■ Directions for this task
Return the following from the records below: each line, word for word, starting with the line that contains "Task: Jump to the 01:19 note timestamp" and going on through the line that contains "You are a computer-use agent. The width", with nothing outside that range.

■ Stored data
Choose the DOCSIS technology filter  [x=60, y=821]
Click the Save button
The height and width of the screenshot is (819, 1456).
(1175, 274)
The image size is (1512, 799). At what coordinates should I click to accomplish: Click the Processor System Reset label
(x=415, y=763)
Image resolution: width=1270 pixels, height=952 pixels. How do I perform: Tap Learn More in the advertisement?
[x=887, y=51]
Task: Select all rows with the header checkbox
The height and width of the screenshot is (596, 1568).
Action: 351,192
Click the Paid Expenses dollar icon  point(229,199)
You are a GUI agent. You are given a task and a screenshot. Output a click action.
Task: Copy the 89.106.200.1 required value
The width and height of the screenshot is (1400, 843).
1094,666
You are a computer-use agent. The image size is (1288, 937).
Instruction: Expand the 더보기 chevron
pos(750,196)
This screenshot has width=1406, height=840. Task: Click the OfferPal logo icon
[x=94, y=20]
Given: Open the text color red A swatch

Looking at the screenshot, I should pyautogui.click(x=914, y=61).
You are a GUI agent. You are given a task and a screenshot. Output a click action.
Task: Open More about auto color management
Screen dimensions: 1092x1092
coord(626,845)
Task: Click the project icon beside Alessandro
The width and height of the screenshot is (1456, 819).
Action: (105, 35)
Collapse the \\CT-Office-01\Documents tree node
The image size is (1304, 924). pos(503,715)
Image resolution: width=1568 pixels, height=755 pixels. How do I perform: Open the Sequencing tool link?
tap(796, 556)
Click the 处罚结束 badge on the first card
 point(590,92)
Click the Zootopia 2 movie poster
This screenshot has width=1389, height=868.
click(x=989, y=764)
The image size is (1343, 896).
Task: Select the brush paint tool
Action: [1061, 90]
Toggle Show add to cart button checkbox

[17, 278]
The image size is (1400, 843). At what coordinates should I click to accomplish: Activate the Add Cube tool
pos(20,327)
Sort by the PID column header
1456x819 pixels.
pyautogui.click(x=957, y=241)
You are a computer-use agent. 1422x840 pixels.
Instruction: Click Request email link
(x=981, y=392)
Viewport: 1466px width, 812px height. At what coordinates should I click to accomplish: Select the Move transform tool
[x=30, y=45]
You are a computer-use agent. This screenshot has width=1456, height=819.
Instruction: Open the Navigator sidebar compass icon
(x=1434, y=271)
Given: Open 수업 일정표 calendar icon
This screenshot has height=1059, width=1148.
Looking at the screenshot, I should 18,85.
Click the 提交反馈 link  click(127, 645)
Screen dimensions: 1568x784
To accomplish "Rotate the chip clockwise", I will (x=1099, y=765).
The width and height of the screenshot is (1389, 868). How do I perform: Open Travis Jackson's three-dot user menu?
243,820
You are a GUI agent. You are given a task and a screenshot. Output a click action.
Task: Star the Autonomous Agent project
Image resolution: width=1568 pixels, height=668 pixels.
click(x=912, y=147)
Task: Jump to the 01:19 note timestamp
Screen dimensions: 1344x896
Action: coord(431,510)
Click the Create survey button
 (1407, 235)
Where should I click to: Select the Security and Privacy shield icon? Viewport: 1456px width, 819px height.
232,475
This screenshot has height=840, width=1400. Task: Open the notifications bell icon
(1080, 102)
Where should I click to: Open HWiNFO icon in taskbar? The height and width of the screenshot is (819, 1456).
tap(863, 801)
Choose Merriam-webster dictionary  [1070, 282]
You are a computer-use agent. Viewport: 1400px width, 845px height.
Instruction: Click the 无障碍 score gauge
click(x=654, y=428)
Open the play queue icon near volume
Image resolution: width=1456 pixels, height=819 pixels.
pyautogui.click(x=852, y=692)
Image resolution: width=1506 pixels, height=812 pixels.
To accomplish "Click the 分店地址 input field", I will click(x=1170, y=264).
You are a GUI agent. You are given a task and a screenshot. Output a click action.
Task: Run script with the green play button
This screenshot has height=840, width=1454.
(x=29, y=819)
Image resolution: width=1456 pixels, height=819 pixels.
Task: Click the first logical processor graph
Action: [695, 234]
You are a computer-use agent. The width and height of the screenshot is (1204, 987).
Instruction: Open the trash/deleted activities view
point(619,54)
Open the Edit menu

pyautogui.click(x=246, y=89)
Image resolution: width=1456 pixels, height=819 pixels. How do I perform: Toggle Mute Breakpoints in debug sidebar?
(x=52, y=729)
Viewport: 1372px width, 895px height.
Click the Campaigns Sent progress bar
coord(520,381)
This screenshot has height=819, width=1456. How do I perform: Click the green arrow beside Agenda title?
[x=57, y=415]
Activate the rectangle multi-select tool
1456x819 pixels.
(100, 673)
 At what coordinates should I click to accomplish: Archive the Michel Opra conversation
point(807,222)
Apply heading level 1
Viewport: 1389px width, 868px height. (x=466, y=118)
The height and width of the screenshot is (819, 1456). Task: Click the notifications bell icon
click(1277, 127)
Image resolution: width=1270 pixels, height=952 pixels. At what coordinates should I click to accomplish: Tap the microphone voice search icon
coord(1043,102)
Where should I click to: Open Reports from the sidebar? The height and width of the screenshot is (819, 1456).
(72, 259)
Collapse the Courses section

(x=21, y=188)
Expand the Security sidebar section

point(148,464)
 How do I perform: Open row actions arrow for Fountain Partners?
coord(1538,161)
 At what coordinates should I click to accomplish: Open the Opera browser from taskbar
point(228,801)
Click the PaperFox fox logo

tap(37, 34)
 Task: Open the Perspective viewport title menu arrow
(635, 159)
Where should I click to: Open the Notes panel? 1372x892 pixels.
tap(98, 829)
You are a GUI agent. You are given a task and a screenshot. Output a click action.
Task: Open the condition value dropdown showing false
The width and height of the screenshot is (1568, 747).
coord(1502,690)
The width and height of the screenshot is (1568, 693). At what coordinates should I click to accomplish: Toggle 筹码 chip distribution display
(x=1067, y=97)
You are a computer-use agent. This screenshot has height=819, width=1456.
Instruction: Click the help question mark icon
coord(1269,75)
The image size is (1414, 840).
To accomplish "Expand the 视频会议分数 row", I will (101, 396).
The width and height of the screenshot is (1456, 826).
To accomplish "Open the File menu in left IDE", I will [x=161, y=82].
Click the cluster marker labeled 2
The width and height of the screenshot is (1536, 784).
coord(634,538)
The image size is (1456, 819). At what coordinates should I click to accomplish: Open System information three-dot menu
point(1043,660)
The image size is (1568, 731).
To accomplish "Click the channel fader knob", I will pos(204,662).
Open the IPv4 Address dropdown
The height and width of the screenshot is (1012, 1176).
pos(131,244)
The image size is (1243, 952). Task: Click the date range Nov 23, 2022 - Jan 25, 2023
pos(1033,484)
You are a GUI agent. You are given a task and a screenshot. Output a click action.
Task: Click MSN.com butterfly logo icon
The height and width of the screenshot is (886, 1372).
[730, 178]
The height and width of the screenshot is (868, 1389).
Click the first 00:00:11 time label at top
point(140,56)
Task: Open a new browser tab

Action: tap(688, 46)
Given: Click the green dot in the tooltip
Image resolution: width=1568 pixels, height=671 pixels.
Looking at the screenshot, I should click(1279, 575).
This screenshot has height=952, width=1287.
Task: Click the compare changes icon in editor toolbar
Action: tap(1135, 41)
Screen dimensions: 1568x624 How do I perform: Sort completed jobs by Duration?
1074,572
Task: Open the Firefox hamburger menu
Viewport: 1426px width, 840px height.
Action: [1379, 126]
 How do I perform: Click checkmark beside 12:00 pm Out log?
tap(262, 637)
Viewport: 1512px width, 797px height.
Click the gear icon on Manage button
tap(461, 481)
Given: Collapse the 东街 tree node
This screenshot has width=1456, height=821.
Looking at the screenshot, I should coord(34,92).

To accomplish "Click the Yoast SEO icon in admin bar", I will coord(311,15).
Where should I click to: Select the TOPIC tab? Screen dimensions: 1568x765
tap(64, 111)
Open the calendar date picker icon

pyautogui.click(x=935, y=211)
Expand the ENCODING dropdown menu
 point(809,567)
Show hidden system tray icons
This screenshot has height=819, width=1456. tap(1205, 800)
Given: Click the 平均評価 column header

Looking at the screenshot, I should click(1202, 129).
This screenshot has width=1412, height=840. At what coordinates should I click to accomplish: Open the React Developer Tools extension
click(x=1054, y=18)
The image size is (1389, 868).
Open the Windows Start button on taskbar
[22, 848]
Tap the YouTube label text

■ Response
Task: Jump to the 01:19 note timestamp
Screen dimensions: 1344x896
Action: coord(431,510)
Click the Create survey button
 (1407, 235)
Where should I click to: Select the Security and Privacy shield icon? Viewport: 1456px width, 819px height.
232,475
This screenshot has height=840, width=1400. Task: Open the notifications bell icon
(1080, 102)
Where should I click to: Open HWiNFO icon in taskbar? The height and width of the screenshot is (819, 1456).
tap(863, 801)
Choose Merriam-webster dictionary  [1070, 282]
You are a computer-use agent. Viewport: 1400px width, 845px height.
Instruction: Click the 无障碍 score gauge
click(x=654, y=428)
Open the play queue icon near volume
Image resolution: width=1456 pixels, height=819 pixels.
pyautogui.click(x=852, y=692)
Image resolution: width=1506 pixels, height=812 pixels.
To accomplish "Click the 分店地址 input field", I will click(x=1170, y=264).
You are a GUI agent. You are given a task and a screenshot. Output a click action.
Task: Run script with the green play button
This screenshot has height=840, width=1454.
(x=29, y=819)
Image resolution: width=1456 pixels, height=819 pixels.
Task: Click the first logical processor graph
Action: [695, 234]
You are a computer-use agent. The width and height of the screenshot is (1204, 987).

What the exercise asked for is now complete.